Valadez, Angelica (5.0, 683)

On Jan 19, 2019, they held another tournmanent /

match in New Mexico in which the Texas players

again did very very poorly. This time their under

750 team goes under. Notice how the MSA report lists

the players' states in the left hand corner so you can

easily see how badly Texas fared.

The TD supervising these tournaments, Will Barela,

 is also the President of the New Mexico Chess Association.

Looking through his directing history reveals some,

lets' say ... "purposeful" events.

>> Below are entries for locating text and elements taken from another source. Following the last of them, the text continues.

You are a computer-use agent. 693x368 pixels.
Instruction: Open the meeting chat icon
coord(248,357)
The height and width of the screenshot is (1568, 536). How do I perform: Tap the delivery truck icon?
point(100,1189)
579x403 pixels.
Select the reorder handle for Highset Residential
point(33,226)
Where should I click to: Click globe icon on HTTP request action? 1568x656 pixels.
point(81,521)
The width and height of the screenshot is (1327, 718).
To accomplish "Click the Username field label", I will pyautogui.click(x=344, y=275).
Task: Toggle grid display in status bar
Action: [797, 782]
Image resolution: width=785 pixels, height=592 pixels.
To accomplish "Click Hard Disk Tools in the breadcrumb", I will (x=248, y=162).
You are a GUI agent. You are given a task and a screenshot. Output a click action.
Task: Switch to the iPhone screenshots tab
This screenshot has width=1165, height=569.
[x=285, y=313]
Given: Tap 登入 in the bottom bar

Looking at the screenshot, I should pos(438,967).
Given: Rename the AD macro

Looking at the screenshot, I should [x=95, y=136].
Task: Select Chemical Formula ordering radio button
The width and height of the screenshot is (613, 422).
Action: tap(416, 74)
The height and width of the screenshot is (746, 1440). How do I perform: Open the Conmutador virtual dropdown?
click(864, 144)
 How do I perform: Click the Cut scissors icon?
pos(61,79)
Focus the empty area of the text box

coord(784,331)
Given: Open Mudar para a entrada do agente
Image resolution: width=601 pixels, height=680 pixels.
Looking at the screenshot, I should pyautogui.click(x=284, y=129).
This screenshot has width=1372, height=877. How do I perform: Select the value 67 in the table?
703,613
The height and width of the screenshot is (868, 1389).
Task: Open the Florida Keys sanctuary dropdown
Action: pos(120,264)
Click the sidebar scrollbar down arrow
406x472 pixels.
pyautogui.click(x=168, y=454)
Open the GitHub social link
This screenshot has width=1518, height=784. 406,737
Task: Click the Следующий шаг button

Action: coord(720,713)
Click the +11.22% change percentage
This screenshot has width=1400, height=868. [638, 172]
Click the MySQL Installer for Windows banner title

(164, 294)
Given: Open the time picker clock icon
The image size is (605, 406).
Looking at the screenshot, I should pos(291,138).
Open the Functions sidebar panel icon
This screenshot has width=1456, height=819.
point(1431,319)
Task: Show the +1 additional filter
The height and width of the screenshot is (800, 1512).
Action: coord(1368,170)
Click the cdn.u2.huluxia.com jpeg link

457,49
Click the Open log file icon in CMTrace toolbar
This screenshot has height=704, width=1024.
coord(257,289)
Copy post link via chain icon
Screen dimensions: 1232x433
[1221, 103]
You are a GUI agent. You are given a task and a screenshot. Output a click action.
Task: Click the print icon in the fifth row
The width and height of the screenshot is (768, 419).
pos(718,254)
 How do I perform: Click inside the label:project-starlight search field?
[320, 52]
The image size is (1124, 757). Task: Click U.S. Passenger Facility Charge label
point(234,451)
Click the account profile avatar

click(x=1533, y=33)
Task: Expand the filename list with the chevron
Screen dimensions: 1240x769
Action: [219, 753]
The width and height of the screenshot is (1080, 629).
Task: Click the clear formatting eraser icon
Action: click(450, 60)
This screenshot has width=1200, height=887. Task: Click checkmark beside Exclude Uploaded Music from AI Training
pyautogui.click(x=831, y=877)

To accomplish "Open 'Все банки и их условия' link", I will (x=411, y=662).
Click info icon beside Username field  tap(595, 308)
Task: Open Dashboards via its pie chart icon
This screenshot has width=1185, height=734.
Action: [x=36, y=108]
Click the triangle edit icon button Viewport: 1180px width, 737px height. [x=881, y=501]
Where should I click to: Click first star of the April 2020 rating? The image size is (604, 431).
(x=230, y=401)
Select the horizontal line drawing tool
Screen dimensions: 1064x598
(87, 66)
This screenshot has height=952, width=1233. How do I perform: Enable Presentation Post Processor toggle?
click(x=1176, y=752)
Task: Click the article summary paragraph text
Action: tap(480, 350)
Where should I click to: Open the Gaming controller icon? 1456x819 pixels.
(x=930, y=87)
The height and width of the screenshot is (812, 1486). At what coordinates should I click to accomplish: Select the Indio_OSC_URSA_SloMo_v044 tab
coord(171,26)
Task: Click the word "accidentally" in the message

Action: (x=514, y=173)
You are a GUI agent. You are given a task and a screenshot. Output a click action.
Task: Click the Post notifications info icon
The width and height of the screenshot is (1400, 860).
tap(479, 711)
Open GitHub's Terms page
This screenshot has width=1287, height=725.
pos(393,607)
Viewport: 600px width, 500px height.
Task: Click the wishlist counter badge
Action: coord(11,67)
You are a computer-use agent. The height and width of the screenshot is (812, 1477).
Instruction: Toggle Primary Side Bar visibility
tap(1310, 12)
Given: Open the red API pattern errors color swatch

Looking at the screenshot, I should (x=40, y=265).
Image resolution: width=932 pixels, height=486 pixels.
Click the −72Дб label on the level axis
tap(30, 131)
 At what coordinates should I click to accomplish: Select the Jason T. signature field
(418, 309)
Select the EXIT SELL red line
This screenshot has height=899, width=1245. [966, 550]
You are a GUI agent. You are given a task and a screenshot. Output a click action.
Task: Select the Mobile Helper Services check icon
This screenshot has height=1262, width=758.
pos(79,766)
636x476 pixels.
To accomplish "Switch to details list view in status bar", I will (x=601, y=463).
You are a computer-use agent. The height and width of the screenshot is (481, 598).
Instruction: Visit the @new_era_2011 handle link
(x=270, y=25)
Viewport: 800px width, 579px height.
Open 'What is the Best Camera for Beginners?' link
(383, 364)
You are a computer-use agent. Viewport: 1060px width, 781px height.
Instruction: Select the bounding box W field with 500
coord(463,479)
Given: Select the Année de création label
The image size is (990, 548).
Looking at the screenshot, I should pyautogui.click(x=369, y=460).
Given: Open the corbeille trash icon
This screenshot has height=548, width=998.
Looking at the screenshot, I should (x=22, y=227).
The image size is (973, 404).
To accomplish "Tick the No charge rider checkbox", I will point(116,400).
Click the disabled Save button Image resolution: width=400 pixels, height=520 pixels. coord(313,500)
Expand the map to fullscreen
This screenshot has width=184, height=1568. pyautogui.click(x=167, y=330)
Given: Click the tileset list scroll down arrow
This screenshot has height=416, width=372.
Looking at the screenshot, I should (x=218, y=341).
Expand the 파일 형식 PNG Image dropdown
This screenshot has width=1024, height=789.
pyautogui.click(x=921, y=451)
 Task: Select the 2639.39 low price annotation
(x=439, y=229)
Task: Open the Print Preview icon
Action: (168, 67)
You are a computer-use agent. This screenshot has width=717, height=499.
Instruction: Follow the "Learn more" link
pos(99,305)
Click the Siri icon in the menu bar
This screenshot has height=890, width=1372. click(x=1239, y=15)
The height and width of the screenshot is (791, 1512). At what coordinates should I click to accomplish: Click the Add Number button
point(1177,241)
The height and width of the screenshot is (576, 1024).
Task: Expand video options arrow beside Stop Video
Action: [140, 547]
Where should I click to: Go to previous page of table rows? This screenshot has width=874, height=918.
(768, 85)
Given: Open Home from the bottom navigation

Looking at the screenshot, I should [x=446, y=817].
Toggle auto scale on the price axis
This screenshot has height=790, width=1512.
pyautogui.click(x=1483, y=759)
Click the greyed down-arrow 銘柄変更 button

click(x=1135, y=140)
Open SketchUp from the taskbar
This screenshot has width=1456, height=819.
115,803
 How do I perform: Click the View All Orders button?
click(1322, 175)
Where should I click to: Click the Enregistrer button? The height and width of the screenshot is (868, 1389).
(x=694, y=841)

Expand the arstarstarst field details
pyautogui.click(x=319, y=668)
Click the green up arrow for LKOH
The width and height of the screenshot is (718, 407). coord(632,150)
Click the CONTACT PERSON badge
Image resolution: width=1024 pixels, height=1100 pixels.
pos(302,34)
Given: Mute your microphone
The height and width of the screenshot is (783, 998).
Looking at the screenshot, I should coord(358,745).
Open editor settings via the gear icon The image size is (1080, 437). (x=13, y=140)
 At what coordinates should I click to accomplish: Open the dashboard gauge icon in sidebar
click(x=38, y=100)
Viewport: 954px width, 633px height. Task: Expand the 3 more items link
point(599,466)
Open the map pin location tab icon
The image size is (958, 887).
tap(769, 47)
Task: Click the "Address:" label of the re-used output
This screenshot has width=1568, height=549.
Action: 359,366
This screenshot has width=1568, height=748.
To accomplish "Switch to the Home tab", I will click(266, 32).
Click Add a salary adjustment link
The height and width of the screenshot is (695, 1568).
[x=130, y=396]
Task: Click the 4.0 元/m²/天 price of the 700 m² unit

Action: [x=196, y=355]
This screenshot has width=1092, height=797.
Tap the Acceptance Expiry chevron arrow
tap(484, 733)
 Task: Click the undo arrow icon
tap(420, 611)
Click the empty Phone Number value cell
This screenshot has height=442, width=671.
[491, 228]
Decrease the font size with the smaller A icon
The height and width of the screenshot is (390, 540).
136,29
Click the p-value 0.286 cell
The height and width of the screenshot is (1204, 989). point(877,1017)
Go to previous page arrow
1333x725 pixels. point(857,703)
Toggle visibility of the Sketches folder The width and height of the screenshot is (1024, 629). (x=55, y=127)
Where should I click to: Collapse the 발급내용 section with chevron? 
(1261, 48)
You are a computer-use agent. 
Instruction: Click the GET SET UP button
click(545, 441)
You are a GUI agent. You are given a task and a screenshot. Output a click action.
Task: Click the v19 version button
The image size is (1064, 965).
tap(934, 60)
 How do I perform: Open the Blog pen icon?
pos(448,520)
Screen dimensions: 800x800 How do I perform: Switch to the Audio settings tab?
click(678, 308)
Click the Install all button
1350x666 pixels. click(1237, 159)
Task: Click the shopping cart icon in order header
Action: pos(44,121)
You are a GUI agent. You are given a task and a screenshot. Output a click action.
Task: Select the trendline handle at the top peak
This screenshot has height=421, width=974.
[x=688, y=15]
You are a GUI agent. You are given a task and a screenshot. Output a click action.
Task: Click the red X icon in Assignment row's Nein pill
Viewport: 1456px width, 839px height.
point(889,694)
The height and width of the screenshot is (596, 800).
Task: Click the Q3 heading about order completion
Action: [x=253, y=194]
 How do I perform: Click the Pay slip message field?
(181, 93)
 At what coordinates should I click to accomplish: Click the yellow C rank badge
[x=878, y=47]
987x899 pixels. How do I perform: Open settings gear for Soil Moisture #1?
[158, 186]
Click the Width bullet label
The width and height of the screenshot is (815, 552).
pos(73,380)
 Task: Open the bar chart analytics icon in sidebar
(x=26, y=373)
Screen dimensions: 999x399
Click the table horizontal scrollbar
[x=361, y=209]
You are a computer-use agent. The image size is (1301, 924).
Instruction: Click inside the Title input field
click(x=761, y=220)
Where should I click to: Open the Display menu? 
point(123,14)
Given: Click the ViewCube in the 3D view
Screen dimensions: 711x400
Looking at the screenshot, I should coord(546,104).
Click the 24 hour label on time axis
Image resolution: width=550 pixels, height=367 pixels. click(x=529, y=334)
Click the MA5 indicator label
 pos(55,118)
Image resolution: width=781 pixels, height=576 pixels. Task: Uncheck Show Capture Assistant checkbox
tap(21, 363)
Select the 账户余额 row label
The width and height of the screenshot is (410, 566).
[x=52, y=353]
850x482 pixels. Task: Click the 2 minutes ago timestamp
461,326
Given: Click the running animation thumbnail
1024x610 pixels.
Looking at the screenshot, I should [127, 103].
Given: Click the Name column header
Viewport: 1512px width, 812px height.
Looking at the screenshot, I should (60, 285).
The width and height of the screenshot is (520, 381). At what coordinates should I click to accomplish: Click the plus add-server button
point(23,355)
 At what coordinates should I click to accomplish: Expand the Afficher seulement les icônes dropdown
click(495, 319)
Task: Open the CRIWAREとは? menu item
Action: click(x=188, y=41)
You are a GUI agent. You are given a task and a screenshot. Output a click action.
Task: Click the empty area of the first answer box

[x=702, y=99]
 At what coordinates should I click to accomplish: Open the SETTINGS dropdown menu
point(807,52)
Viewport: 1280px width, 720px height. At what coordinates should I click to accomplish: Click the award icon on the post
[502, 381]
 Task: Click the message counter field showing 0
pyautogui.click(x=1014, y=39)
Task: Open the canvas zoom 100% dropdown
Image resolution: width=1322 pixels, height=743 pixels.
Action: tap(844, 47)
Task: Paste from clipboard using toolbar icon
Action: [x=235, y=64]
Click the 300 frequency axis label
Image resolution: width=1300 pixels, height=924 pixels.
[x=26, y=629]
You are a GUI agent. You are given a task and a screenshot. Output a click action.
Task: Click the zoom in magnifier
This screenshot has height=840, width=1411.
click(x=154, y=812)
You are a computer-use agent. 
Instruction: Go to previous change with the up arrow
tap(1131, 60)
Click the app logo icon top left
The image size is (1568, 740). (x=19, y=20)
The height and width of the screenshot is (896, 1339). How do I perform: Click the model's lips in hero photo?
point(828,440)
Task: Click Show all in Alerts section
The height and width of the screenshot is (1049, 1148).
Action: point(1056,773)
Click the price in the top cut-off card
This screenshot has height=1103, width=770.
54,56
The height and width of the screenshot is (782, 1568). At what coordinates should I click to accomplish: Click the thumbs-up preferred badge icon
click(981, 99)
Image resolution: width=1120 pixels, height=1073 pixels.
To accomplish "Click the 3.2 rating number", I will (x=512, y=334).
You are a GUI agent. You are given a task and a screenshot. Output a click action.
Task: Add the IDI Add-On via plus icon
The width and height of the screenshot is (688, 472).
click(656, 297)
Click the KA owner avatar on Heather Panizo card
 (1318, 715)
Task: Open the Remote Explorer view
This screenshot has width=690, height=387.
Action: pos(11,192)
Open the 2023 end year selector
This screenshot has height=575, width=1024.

Between Dec 28 and

 Jan 5 of 2017/2018, he rated a series of 15 multi

section tournaments, in which a master who was

dropping dangerously close to 2200, beat kids rated

 100-1000 in hundreds of games, thereby obtaining

his life master title.

Congratulations to Life Master Benjamin Corarreti,

cheater.

I have never seen more obvious evident of sandbagging.

 There is no attempt to hide the thrown games, not a

single draw.

USCF officials could have moved their sections and saved

the integrity and reputation of their tournament; they

were told at the beginning of round 5. Instead, they

insist it needs to be handled by the Ethics Committee.

Handing it off to the Ethics Committee has enormous

costs. The entire credibility of the tournament

experience is ruined for everyone. A confidential

committee decision six months later does nothing

to fix this. The cheated teams will never get to walk

 across the stage; they'll never get the newspaper

articles, or the homecoming celebration, or the

exhilaration of that night.

I know there will be cases where the evidence is not

 clear and the TDs can't, in good conscience, act. But

 this is not that situation. This is the clearest, most

unambiguous case of cheating POSSIBLE.

If you aren't going to act on this, you can't claim to

be enforcing the rules.

It's unfortunate it wasn't handled well at the time,

and more unfortunate (see next post) that the

USCF is doubling down on their new stated policy of

 not interfering in cheating in progress.

The USCF ought now to announce the cheating

publicly and congratulate Metcalf and Thomas

Edison on their wins in the U750 and U1000

sections, and Scotty Gordon and Sameris Desvignes

on the individual triumphs.

In future, under sections should use peak rating.

Wednesday, April 11, 2018

How to Solve Coaches Cheating at Nationals

Use peak ratings as eligibility for under sections at nationals.
Children's ratings should not be going down. This solves the problem and is easy to understand and enforce.